Milho recua em Chicago nesta 5ª após forte disparada na sessão anterior; B3 acompanha perdas
Após a disparada na sessão anterior, os preços do milho negociados na Bolsa de Chicago voltaram a recuar nesta quinta-feira (13), em um movimento de correção e realização de lucros. O mercado devolve parte dos ganhos recentes, enquanto os investidores ajustam posições depois do impacto positivo dos números do relatório de agosto do USDA (Departamento de Agricultura dos Estados Unidos) e das preocupações envolvendo o o Mar Negro.
Por volta de 12h30 (horário de Brasília), as cotações do cereal perdiam de 6,75 a 7,25 pontos nos principais vencimentos, levando o dezembro a US$ 4,73 e o março/27 a US$ 4,89 por bushel.
Além dos fundamentos do USDA, o mercado acompanha de perto a escalada das tensões entre Rússia e Ucrânia. Relatos de ataques ucranianos contra estruturas portuárias russas no Mar Negro aumentaram as preocupações com possíveis interrupções nas exportações da região, dando suporte principalmente ao trigo e, por consequência, ao milho.
Assim, a queda desta quinta-feira aparece, até o momento, mais como um movimento de realização de lucros e ajuste técnico após a forte valorização anterior do que como uma mudança completa no cenário de suporte aos preços. Mesmo com o recuo, o milho segue negociado em níveis superiores aos observados antes da reação provocada pelos novos dados de oferta e demanda.
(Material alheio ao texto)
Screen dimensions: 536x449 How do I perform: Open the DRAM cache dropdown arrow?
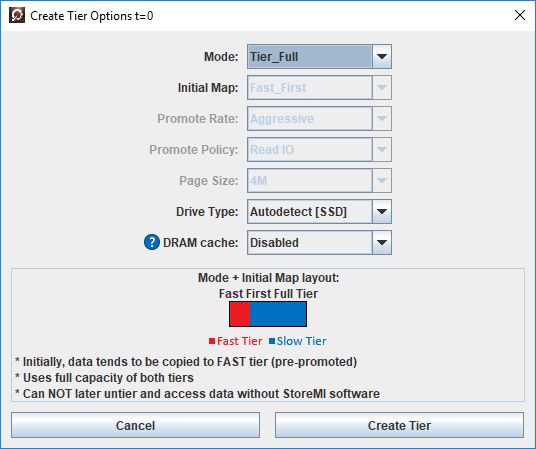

O mercado continua atento, portanto, à evolução das condições da safra norte-americana, às projeções de produtividade e estoques, ao ritmo da demanda e, principalmente, aos desdobramentos geopolíticos.
PREÇOS RECUANDO TAMBÉM NA B3
Na B3, os preços do milho acompanham as perdas de Chicago e também recuam. Perto de 12h40, os futuros do grão perdiam de 0,4% a 0,6%, com o setembro cotado a R$ 69,86 e o março, com R$ 78,33 por saca.
O mercado sente não só o recuo em Chicago, mas também a pressão da chegada da segunda safra, a liquidez um pouco mais contida, mas de outro lado, encontra suporte no dólar. A moeda americana volta a subir hoje e testa os R$ 5,18, contribuindo para limitar o recuo do cereal na B3.